Global NAPS v Verizon New England

Case Name: Global NAPS, Inc. v. Verizon New England, Inc.

Citation: 2010 WL 1713240

Facts: In order to promote competition, the Telecommunications Act (TCA) of 1996 requires local carriers to interconnect with each other’s networks. Carriers can voluntarily negotiate terms, but can ask state commissions for help. 47 U.S.C. § 252(a)-(b). These agreements, or ICAs, contain specific information on how the carriers will pay “reciprocal compensation” in which the carrier that initiates the call shares fees with the carrier terminating the call.

Verizon’s customers were dial-up internet users. Global NAPS, Inc. (hereafter GNAPS) customers were the Internet Service Providers that connected Verizon’s users to the Internet. In 2002, the two parties began renegotiating a new ICA for calls from Verizon’s Massachusetts customers to these ISPs. Because ISPs do not initiate calls, however, the traditional reciprocal agreement can produce windfall profits for ISPs. The FCC has long sought to rectify this problem. Additionally, GNAP exploited this imbalance by giving its ISP customers virtual phone numbers. These numbers do not always reflect the actual location of the number’s owner. Many apparently local calls were networked as long-distance calls. Verizon argued that it should not have to pay for these “non-local” calls. After much dispute – in which GNAPS refused to reimburse Verizon – Verizon terminated its service to GNAPS in 2006.

Procedural Posture: After arbitration, the Massachusetts Department of Telecommunications and Energy (DTE) sided with Verizon and ruled that GNAPS must be responsible for the long-distance calls. GNAPS sued in Federal District Court in Massachusetts, attempting to void the agreement, claiming that a 2001 FCC order pre-empted the Massachusetts DTE’s authority to decide rates for ISP traffic. The court ruled for Verizon and awarded over $57 million in damages. However, fearing that it could not collect on the judgment, Napster amended its complaint to name GNAPS subsidiaries and shareholders on a theory of alter ego liability. The court held all defendants jointly and severally liable for the judgment. This is the fourth in a series of appeals to the First Circuit from GNAPS. The first three appeals were unsuccessful.

Holding: For Verizon. The FCC order – although describing the ISP-bound traffic as “interstate” and “interexchange,” – was simply an attempt at explaining jurisdiction, not an excuse to rout long-distance calls through local networks. The FCC preempted only state regulation of local ISP traffic.

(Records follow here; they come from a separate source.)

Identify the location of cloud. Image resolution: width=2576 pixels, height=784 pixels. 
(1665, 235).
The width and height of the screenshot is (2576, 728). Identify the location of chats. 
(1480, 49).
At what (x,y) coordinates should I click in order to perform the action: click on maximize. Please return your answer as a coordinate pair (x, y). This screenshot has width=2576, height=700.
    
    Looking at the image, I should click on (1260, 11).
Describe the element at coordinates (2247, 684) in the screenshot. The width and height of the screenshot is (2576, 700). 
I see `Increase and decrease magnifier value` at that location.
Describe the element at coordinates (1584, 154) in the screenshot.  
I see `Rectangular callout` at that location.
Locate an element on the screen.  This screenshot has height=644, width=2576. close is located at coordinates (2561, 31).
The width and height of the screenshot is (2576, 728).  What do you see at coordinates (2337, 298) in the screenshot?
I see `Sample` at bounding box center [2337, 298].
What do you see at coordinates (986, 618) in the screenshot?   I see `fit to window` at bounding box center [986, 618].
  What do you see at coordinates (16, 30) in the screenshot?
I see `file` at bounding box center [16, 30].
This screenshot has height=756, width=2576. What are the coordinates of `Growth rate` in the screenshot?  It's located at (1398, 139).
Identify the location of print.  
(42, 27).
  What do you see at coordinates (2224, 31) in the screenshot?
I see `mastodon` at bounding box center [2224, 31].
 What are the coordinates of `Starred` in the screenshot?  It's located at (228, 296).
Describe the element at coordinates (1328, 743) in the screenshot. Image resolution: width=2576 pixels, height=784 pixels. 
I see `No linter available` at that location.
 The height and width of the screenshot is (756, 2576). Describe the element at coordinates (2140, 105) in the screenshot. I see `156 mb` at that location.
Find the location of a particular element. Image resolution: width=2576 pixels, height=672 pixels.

The 1st Circuit said that “there is no doubt that GNAPS deliberately played fast and loose” with the court system in attempting to gain an unfair advantage. In addition, GNAPS failed to show that the damages awarded were excessive or that alter ego liability was improper. Finally, the court held that GNAPS’s primary bookkeepers had been dishonest about the status of its financial records.

Critical analysis: In reaching its conclusion, the Court found that the TCA was silent on whether state commissions can interpret and enforce ICAs or simply approve them. This question was left open, as the Supreme Court has not ruled on the issue. However, most circuits have held that state commissions have that authority. See, e.g., Sw. Bell Tel., L.P. v. Pub. Util. Comm'n, 467 F.3d 418, 422 (5th Cir.2006); e.spire Commc'ns, Inc. v. N.M. Pub. Regulation Comm'n, 392 F.3d 1204, 1207 (10th Cir.2004); Iowa Network Servs., Inc. v. Qwest Corp., 363 F.3d 683, 691-92 (8th Cir.2004); BellSouth Telecomms., Inc. v. MCImetro Access Transmission Servs., Inc., 317 F.3d 1270, 1277 (11th Cir.2003) (en banc); MCI Telecomms. Corp. v. Ill. Bell Tel. Co., 222 F.3d 323, 337-38 (7th Cir.2000). The FCC has also reached this conclusion. In re Starpower Commc'ns, LLC, 15 F.C.C.R. 11277, 11280 (F.C.C.2000). It remains to seen exactly how much leeway the courts will give these commissions in their efforts to guide the debate.

The Court, however, refused comment on GNAPS’ contention that parties must first ask state commissions to interpret ICAs.